Prior art mixed the hydroxyapatite dissolved in acidic solution with reconstituted collagen, then adjusted the pH of the solution to slightly basic to make hydroxyapatite dispersed in collagen. Prior art also mixed hydroxyapatite precursor with collagen solution, and used acid-base reaction to convert the precursor to hydroxyapatite dispersed in collagen fibers matrix. Chu et al in 1988, 1989 (U.S. Pat. Nos. 4,776,890, 4,888,366), mixed collagen solution with hydroxyapatite powder directly to form gel solution, which has injectable advantages and applications to repair of soft tissues. The above composite material formed by direct mixing of the composition components is separated into two phases after a period of time due to appreciable specificity difference between collagen and bioceramic powder. In addition, the diameter of bioceramic powder used is about 0.5 mm which is too large, this type of bioceramic is not bioresorbable and induces fiber tissues around it. This direct mixed composite can not form similar collagen fibrous network of bone tissues providing the needed growth environment of bone tissue cells via an observation of the microscopic structure of the composite.

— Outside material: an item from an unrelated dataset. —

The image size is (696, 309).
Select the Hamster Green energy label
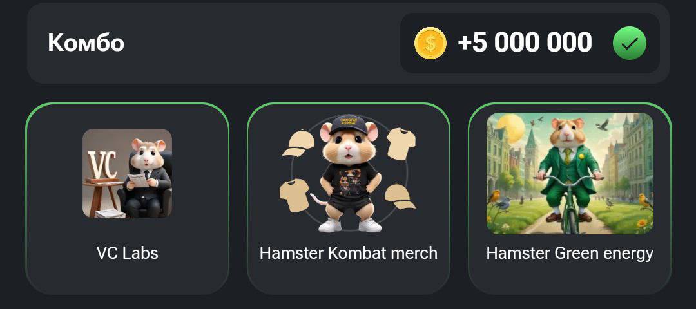(570, 253)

In microsphere composite material, collagen and bioceramic powder are distributed more homogeneously. Large amount of the microspheres can be arranged in any orientation, and this remedies nonhomogeneity of two phases of each microsphere macroscopically. In addition, the microsphere has good modability and can be prepared in injectable form to reduce the need of operation due to its small diameter. Prior art used silicon oil to prepare microsphere of collagen, then further mixed hydroxyapatite with collagen solution, the mixture was discharged into a fast agitated ethyl-2-hexyl cocoate to make collagen form sphere, the solution was centrifuged and ethyl alcohol was added to the solution to remove ethyl-2-hexyl cocoate to separate microsphere of collagen and hydroxyapatite. Wang et al in 2001 (ROC Patent Publication No. 420604) mixed collagen solution with hydroxyapatite to form a mixture solution, spherical droplets of which were discharged into an oil phase such as olive oil, the collagen of the mixture solution reconstituted to form fiber network microsphere, a cross-linking agent such as glutaraldehyde was added to the oil phase to make the reconstituted collagen link with the hydroxyapatite, finally the microsphere was separated from the oil phase. In the above process to prepare microsphere, organic solvent used might damage collagen structure, and it is worried about that residual organic oil or cross-linking agent in the prepared microsphere causes damages to tissues. In addition, more processes are needed to separate the oil phase.

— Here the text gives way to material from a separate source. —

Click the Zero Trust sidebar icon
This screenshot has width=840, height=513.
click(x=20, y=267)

The object of the present invention is to provide a method of preparing microsphere composite of collagen and bioceramic powder in order to improve the drawbacks of conventional methods to prepare composite material. The present invention uses collagen solution and reconstitution technology to prepare the microsphere composite. Collagen and bioceramic powder are distributed homogeneously in the microsphere composite, and the interior and the surface of the microsphere have a three dimensional network of collagen fibers. There is no residual organic solvent, organic oil or cross-linking agent in the prepared microsphere composite, so there is no need to worry about they may cause damages to tissues. In addition, the microsphere composite of this invention has enough mechanical strength to be used as a carrier to carry cells, coat and fix different bone growth factors to induce tissue regeneration and speed up bone repair rate. The microsphere composite can be injected in bone repair or further processed to different shapes of plate to be applied in bone repair.